Selected text below:
Swedish handball player (1915-2003)

Curt Wadmark (/sv/; 30 January 1915 – 21 July 2003) was a Swedish handball player, coach and administrator. He played for IFK Lund during the club's only season in the top division in 1938–39. At the end of the season the team withdrew from the league and Wadmark moved to IFK Kristianstad due to the lack of a venue for handball in Lund. He helped the team to two second places in the league and was a member of the team that won the club's first Swedish Championship in 1941, scoring two goals in the final. After that season he returned to Lund to play for the newly-founded Lugi HF, where he played until 1947. The club started in the second division, where they remained throughout Wadmark's spell at the club. He played 76 matches and scored 145 goals for the club. He played 12 matches for the Swedish national field handball team, including four at the 1938 World Championship.
End of Selected text.
Dataset section below:
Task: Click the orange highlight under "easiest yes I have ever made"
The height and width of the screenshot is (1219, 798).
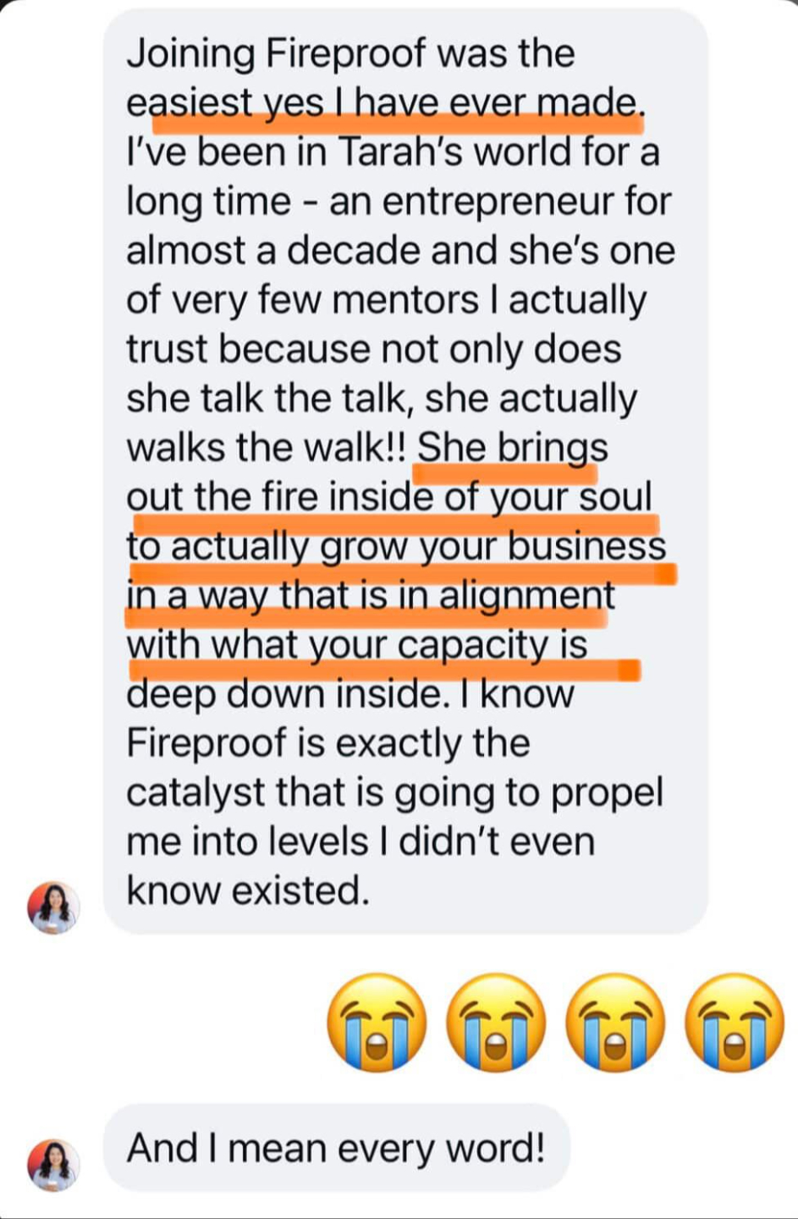Action: coord(398,124)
End of Dataset section.
Tasks to perform:
A. Copy out the passage on Curt Wadmark between "Curt Wadmark (/sv/;" and "1938 World Championship.", inclusive.
B. Continue the passage on Curt Wadmark from where it stops.
The material has nothing to do with what you are asked to do here.

Task responses:
A.
Curt Wadmark (/sv/; 30 January 1915 – 21 July 2003) was a Swedish handball player, coach and administrator. He played for IFK Lund during the club's only season in the top division in 1938–39. At the end of the season the team withdrew from the league and Wadmark moved to IFK Kristianstad due to the lack of a venue for handball in Lund. He helped the team to two second places in the league and was a member of the team that won the club's first Swedish Championship in 1941, scoring two goals in the final. After that season he returned to Lund to play for the newly-founded Lugi HF, where he played until 1947. The club started in the second division, where they remained throughout Wadmark's spell at the club. He played 76 matches and scored 145 goals for the club. He played 12 matches for the Swedish national field handball team, including four at the 1938 World Championship.

B.
In 1948 Wadmark became coach for the Swedish national handball team. He led them to the country's two first World Championship titles in 1954 and 1958, as well as third place in 1961 and second place in 1964. As coach of the Swedish national field handball team he won the World Championship in 1948 and finished second in 1952. He remained national team coach until 1967.

Wadmark helped found the International Handball Federation in 1946 and was a member of its board for 44 years until 1990. He was chairman of the Swedish Handball Federation from 1967 to 1973 and of the Scanian Handball Federation from 1969 to 1982. Additionally, he was a board member of the Swedish Sports Confederation from 1971 to 1983.